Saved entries
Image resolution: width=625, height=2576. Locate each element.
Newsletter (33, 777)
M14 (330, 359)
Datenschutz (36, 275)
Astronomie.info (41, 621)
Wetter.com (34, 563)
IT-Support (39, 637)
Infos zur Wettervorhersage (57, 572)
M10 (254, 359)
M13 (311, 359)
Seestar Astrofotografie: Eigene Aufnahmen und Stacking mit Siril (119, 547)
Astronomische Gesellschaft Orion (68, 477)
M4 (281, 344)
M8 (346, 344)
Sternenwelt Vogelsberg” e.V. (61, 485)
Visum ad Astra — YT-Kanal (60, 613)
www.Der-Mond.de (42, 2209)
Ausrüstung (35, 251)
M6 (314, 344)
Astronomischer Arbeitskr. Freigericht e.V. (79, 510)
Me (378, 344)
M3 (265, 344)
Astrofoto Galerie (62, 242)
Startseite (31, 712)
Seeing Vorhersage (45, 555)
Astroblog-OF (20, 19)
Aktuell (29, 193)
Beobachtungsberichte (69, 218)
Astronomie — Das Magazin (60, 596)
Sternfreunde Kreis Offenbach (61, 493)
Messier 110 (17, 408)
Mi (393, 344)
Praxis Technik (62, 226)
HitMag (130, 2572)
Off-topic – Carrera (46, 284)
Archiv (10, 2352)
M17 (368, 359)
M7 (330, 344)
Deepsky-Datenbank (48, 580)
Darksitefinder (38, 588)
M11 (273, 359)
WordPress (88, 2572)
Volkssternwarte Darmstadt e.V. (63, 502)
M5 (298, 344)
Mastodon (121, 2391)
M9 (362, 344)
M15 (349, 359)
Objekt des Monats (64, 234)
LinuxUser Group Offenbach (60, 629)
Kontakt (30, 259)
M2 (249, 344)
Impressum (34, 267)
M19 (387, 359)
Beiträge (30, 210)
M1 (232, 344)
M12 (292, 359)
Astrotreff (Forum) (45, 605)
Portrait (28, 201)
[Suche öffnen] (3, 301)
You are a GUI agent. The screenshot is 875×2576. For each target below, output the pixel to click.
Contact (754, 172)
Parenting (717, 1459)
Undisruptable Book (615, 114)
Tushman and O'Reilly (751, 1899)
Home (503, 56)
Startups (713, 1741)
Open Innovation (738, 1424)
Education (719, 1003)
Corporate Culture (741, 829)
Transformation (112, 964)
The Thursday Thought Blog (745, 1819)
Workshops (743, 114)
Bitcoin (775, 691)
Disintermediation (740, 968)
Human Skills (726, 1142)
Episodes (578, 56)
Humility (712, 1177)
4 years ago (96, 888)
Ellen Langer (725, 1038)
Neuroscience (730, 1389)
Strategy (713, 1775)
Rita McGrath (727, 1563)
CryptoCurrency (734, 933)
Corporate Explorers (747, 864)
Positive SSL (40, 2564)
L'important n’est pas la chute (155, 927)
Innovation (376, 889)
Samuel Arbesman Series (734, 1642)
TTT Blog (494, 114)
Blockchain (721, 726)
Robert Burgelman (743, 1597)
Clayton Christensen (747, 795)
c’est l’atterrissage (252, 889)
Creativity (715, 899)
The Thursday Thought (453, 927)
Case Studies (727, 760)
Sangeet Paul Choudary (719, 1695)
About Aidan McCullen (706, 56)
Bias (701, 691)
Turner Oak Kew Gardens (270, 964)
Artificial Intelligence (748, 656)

Exercise details: Every record shown above should be given back exactly.

Response for this exercise:
Image resolution: width=625, height=2576. Locate each element.
Newsletter (33, 777)
M14 (330, 359)
Datenschutz (36, 275)
Astronomie.info (41, 621)
Wetter.com (34, 563)
IT-Support (39, 637)
Infos zur Wettervorhersage (57, 572)
M10 (254, 359)
M13 (311, 359)
Seestar Astrofotografie: Eigene Aufnahmen und Stacking mit Siril (119, 547)
Astronomische Gesellschaft Orion (68, 477)
M4 (281, 344)
M8 (346, 344)
Sternenwelt Vogelsberg” e.V. (61, 485)
Visum ad Astra — YT-Kanal (60, 613)
www.Der-Mond.de (42, 2209)
Ausrüstung (35, 251)
M6 (314, 344)
Astronomischer Arbeitskr. Freigericht e.V. (79, 510)
Me (378, 344)
M3 (265, 344)
Astrofoto Galerie (62, 242)
Startseite (31, 712)
Seeing Vorhersage (45, 555)
Astroblog-OF (20, 19)
Aktuell (29, 193)
Beobachtungsberichte (69, 218)
Astronomie — Das Magazin (60, 596)
Sternfreunde Kreis Offenbach (61, 493)
Messier 110 (17, 408)
Mi (393, 344)
Praxis Technik (62, 226)
HitMag (130, 2572)
Off-topic – Carrera (46, 284)
Archiv (10, 2352)
M17 (368, 359)
M7 (330, 344)
Deepsky-Datenbank (48, 580)
Darksitefinder (38, 588)
M11 (273, 359)
WordPress (88, 2572)
Volkssternwarte Darmstadt e.V. (63, 502)
M5 (298, 344)
Mastodon (121, 2391)
M9 (362, 344)
M15 (349, 359)
Objekt des Monats (64, 234)
LinuxUser Group Offenbach (60, 629)
Kontakt (30, 259)
M2 (249, 344)
Impressum (34, 267)
M19 (387, 359)
Beiträge (30, 210)
M1 (232, 344)
M12 (292, 359)
Astrotreff (Forum) (45, 605)
Portrait (28, 201)
[Suche öffnen] (3, 301)
You are a GUI agent. The screenshot is 875×2576. For each target below, output the pixel to click.
Contact (754, 172)
Parenting (717, 1459)
Undisruptable Book (615, 114)
Tushman and O'Reilly (751, 1899)
Home (503, 56)
Startups (713, 1741)
Open Innovation (738, 1424)
Education (719, 1003)
Corporate Culture (741, 829)
Transformation (112, 964)
The Thursday Thought Blog (745, 1819)
Workshops (743, 114)
Bitcoin (775, 691)
Disintermediation (740, 968)
Human Skills (726, 1142)
Episodes (578, 56)
Humility (712, 1177)
4 years ago (96, 888)
Ellen Langer (725, 1038)
Neuroscience (730, 1389)
Strategy (713, 1775)
Rita McGrath (727, 1563)
CryptoCurrency (734, 933)
Corporate Explorers (747, 864)
Positive SSL (40, 2564)
L'important n’est pas la chute (155, 927)
Innovation (376, 889)
Samuel Arbesman Series (734, 1642)
TTT Blog (494, 114)
Blockchain (721, 726)
Robert Burgelman (743, 1597)
Clayton Christensen (747, 795)
c’est l’atterrissage (252, 889)
Creativity (715, 899)
The Thursday Thought (453, 927)
Case Studies (727, 760)
Sangeet Paul Choudary (719, 1695)
About Aidan McCullen (706, 56)
Bias (701, 691)
Turner Oak Kew Gardens (270, 964)
Artificial Intelligence (748, 656)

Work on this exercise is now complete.